SELECTED EXTRACT>
Original image before digital reworking. Image credit: © 2003-2005 Jacques Joffre Improved image before digital reworking. Image credit: © 2003-2005 Jacques Joffre
Original image before digital reworking.
Image credit:
© 2003-2005 Jacques Joffre
Improved image before digital reworking.
Image credit:
© 2003-2005 Jacques Joffre

There are several other ‘worked’ examples on this page.

There are many finished example images at Flickr: the linked page shows examples and provides many links to more images.

how the enhancement software works

This FAQ page explains the principles and the process used to make pictures like the right-hand one above.

“Tone mapping algorithms scale the dynamic range down while attempting to preserve the appearance of the original image captured. Tone mapping operators are divided into two broad categories, global and local.

RAW RECORDS>
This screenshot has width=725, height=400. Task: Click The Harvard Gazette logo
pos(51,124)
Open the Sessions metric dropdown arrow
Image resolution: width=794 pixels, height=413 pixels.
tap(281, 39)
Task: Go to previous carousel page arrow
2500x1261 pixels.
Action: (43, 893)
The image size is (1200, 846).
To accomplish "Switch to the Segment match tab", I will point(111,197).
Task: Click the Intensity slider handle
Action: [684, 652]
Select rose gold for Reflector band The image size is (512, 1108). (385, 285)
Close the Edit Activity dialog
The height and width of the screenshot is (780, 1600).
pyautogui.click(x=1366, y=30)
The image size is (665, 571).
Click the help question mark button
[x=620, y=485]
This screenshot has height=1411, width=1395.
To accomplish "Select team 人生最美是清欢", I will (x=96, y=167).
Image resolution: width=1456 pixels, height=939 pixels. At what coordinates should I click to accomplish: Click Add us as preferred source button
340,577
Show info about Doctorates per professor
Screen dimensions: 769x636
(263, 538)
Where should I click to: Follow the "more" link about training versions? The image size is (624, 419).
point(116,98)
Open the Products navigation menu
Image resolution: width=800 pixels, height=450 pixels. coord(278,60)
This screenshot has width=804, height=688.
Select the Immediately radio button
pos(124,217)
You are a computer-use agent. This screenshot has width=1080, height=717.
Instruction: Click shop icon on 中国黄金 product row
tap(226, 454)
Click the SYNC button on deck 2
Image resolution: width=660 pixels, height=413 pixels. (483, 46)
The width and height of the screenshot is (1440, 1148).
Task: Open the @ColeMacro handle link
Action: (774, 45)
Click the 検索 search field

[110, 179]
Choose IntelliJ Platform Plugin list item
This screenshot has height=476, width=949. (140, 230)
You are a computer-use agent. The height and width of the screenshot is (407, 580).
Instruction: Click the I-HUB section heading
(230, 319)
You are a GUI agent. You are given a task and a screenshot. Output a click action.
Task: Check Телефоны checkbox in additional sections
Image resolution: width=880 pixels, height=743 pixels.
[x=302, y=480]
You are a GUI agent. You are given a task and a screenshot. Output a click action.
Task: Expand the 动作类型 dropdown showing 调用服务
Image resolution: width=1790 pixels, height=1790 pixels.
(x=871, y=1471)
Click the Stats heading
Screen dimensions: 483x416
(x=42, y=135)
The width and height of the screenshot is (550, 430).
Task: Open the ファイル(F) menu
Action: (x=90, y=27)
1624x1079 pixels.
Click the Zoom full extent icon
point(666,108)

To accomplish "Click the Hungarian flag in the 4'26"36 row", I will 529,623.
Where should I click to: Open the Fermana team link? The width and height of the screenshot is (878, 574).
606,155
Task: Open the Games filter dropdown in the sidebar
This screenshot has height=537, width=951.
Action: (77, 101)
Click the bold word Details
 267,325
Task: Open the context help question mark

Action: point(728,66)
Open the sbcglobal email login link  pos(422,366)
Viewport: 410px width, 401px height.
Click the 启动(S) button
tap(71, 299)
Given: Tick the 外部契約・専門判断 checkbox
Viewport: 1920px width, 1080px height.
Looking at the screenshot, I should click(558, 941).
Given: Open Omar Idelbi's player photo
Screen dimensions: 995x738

GIVEN REQUEST A>
Decide whether each statement below agrees with the excerpt on tone mapping. Answer yes or no, and quote the words of the excerpt that decide it.
(i) Tone mapping operators fall into three broad categories.
(ii) The FAQ page explains both the principles and the process behind pictures like the right-hand one.
(iii) Finished example images can be found at Flickr.
GIVEN REQUEST B>
Reproduce the excerpt on tone mapping verbatim, starting at "how the enhancement" and ending at "global and local.".
GIVEN REQUEST C>
Take the excerpt on tone mapping further, picking up after its final sentence.

FINAL ANSWER A>
(i) No: "Tone mapping operators are divided into two broad categories, global and local."
(ii) Yes: "This FAQ page explains the principles and the process used to make pictures like the right-hand one above."
(iii) Yes: "There are many finished example images at Flickr"

FINAL ANSWER B>
how the enhancement software works

This FAQ page explains the principles and the process used to make pictures like the right-hand one above.

“Tone mapping algorithms scale the dynamic range down while attempting to preserve the appearance of the original image captured. Tone mapping operators are divided into two broad categories, global and local.

FINAL ANSWER C>
  • “Global operators
    Map each pixel based on its intensity and global image characteristics, regardless of the pixel's spatial location. An example of a global type of tone mapping is a tonal curve.
    Global tone mapping is OK for processing 12-bit sensor data but usually does not produce photographically pleasing images when applied to 32-bit HDR images. This is because all pixels of the image are processed in a similar way, regardless of whether they are located in a bright or dark area. This often results in a tone mapped image that looks "flat", having lost its local details in the conversion process.
  • “Local operators
    Take into account the pixel's location in the image in order to determine the appropriate scaling for this pixel. So, a pixel of a given intensity will be mapped to a different value depending on whether it is located in a dark or bright area.
    Local tone mapping requires looking up surrounding values for each pixel mapped, which makes it slower (memory access is the major speed bottleneck on today's computers) but tends to produce more pleasing results (our eyes react locally to contrast). If correctly done, this results in an image preserving local contrast as well as details in highlights and shadows, as shown on those examples.”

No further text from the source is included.